| Task requirements |
Count the lines in the listing below that contain the word "Instruction". Reply with the number alone.

[Source data]
>> START
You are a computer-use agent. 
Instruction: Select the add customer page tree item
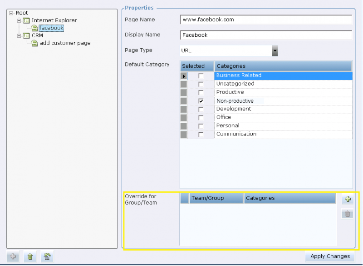point(65,43)
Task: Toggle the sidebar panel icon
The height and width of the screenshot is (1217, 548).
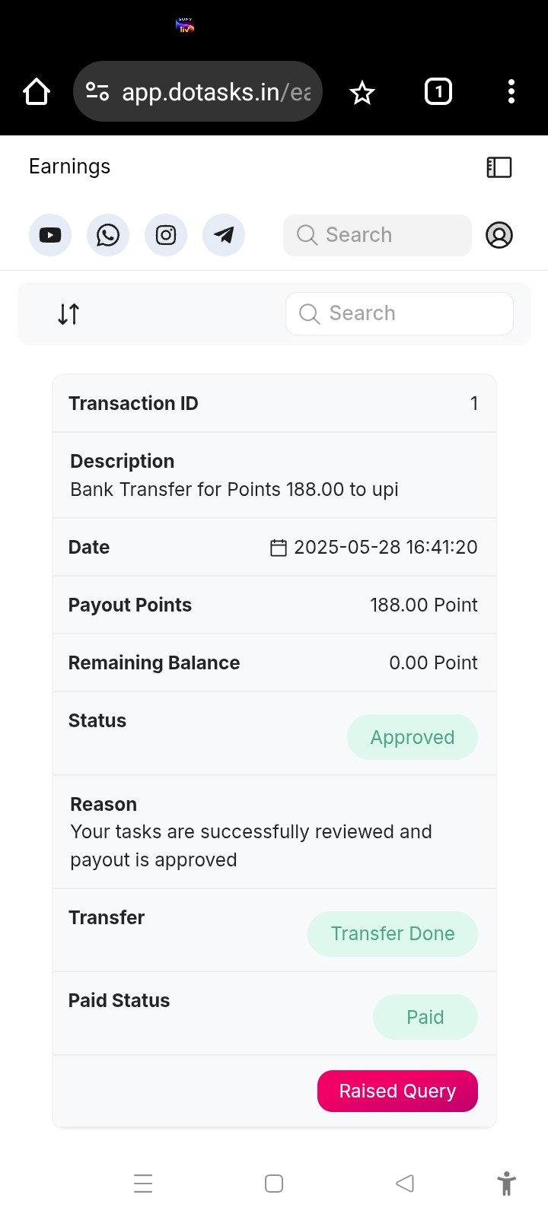Action: coord(499,167)
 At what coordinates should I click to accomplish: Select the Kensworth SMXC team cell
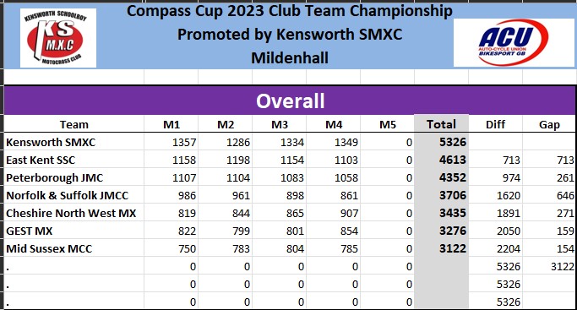74,142
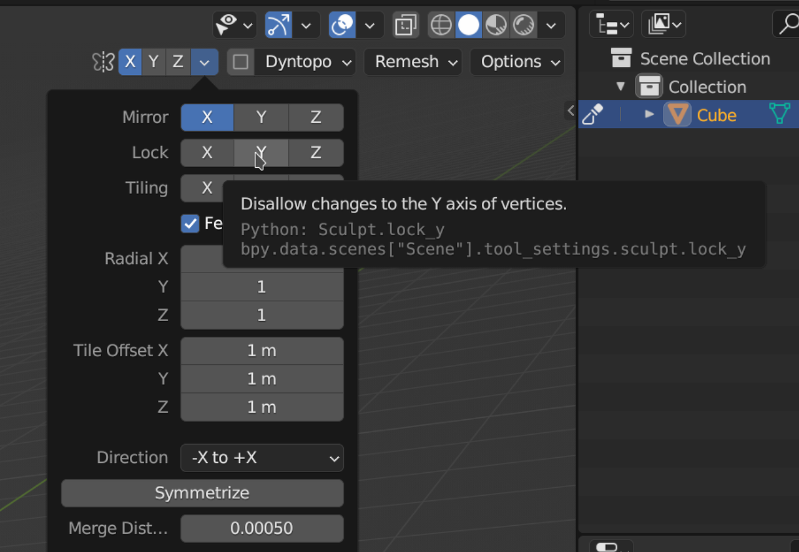
Task: Switch to wireframe shading mode
Action: (x=441, y=25)
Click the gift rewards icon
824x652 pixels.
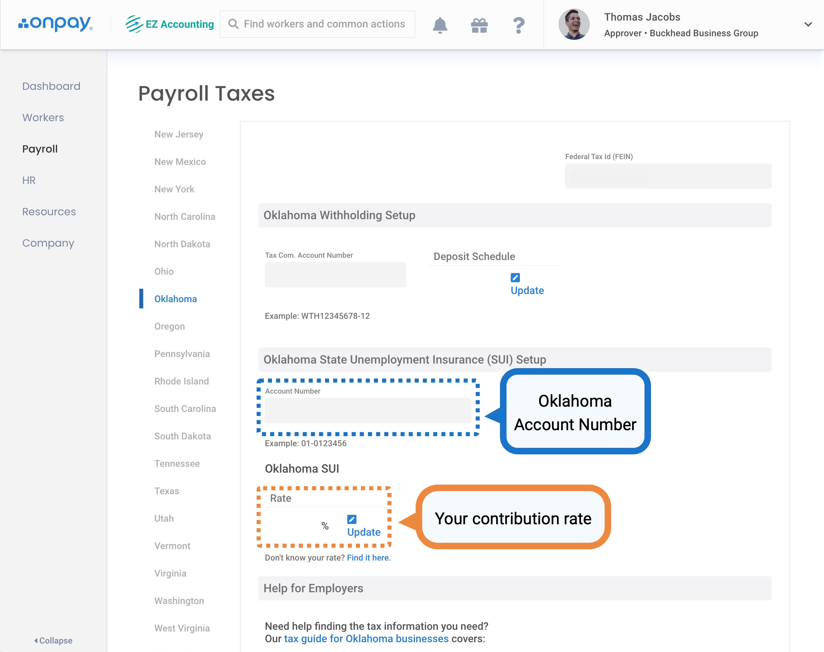pos(479,25)
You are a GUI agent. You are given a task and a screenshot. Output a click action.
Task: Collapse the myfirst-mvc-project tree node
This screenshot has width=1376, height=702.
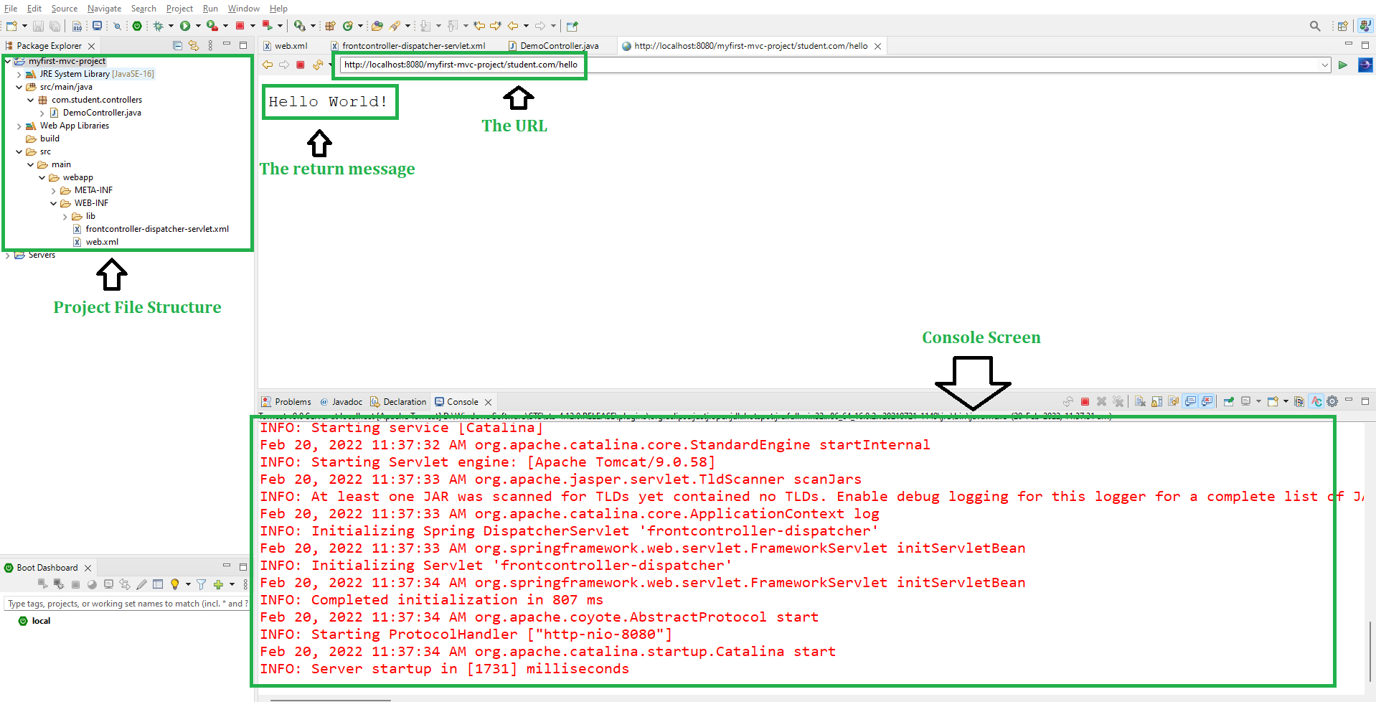coord(6,61)
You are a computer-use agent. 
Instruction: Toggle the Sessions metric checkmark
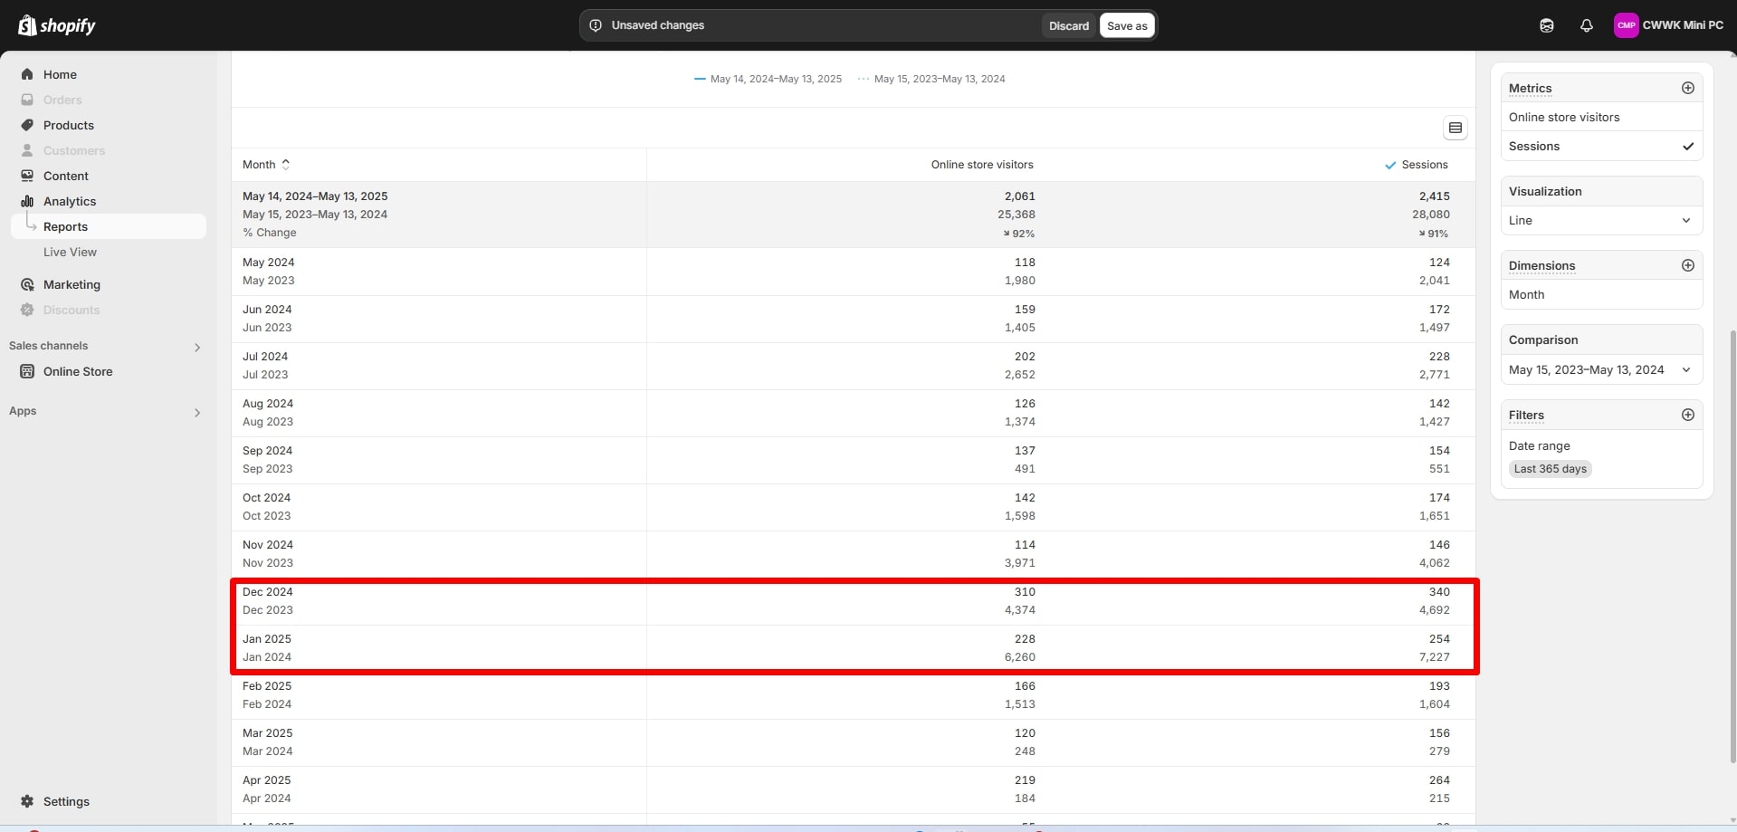tap(1687, 146)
>> END
| Output for this exercise |
2